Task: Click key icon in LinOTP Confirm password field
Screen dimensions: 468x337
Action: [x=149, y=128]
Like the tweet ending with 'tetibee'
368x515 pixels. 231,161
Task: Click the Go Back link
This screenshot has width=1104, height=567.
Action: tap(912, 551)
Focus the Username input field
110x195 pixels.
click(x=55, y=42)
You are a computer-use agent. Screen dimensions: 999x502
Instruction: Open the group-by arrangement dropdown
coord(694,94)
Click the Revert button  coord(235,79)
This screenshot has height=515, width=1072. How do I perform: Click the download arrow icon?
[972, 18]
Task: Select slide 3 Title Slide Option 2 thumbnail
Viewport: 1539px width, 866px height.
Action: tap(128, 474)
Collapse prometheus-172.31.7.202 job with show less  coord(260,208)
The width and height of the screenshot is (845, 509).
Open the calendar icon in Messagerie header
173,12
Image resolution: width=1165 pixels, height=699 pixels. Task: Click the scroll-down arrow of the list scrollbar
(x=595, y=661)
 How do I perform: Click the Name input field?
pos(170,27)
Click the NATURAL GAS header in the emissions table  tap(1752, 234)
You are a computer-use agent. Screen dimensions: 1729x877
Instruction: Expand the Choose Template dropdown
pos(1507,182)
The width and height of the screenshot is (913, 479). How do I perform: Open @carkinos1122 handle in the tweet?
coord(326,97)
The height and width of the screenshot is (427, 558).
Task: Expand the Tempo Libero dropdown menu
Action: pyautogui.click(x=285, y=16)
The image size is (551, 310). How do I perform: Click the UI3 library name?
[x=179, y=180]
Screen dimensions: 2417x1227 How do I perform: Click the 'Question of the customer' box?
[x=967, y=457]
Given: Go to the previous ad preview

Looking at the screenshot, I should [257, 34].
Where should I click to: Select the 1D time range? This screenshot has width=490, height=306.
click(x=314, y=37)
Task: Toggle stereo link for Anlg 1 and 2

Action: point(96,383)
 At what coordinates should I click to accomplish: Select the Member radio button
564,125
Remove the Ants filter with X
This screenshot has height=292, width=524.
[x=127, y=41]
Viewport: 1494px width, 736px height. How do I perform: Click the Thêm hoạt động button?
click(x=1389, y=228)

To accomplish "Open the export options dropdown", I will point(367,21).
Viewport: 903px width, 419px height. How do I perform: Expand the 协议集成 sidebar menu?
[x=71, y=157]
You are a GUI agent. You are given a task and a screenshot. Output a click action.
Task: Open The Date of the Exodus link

● TO BE DONE
Reproduce the listing above line for line, without altering any character.

● ANSWER IN FULL
Task: Click key icon in LinOTP Confirm password field
Screen dimensions: 468x337
Action: [x=149, y=128]
Like the tweet ending with 'tetibee'
368x515 pixels. 231,161
Task: Click the Go Back link
This screenshot has width=1104, height=567.
Action: tap(912, 551)
Focus the Username input field
110x195 pixels.
click(x=55, y=42)
You are a computer-use agent. Screen dimensions: 999x502
Instruction: Open the group-by arrangement dropdown
coord(694,94)
Click the Revert button  coord(235,79)
This screenshot has height=515, width=1072. How do I perform: Click the download arrow icon?
[972, 18]
Task: Select slide 3 Title Slide Option 2 thumbnail
Viewport: 1539px width, 866px height.
Action: tap(128, 474)
Collapse prometheus-172.31.7.202 job with show less  coord(260,208)
The width and height of the screenshot is (845, 509).
Open the calendar icon in Messagerie header
173,12
Image resolution: width=1165 pixels, height=699 pixels. Task: Click the scroll-down arrow of the list scrollbar
(x=595, y=661)
 How do I perform: Click the Name input field?
pos(170,27)
Click the NATURAL GAS header in the emissions table  tap(1752, 234)
You are a computer-use agent. Screen dimensions: 1729x877
Instruction: Expand the Choose Template dropdown
pos(1507,182)
The width and height of the screenshot is (913, 479). How do I perform: Open @carkinos1122 handle in the tweet?
coord(326,97)
The height and width of the screenshot is (427, 558).
Task: Expand the Tempo Libero dropdown menu
Action: pyautogui.click(x=285, y=16)
The image size is (551, 310). How do I perform: Click the UI3 library name?
[x=179, y=180]
Screen dimensions: 2417x1227 How do I perform: Click the 'Question of the customer' box?
[x=967, y=457]
Given: Go to the previous ad preview

Looking at the screenshot, I should [257, 34].
Where should I click to: Select the 1D time range? This screenshot has width=490, height=306.
click(x=314, y=37)
Task: Toggle stereo link for Anlg 1 and 2

Action: point(96,383)
 At what coordinates should I click to accomplish: Select the Member radio button
564,125
Remove the Ants filter with X
This screenshot has height=292, width=524.
[x=127, y=41]
Viewport: 1494px width, 736px height. How do I perform: Click the Thêm hoạt động button?
click(x=1389, y=228)

To accomplish "Open the export options dropdown", I will point(367,21).
Viewport: 903px width, 419px height. How do I perform: Expand the 协议集成 sidebar menu?
[x=71, y=157]
You are a GUI agent. You are given a task and a screenshot. Output a click action.
Task: Open The Date of the Exodus link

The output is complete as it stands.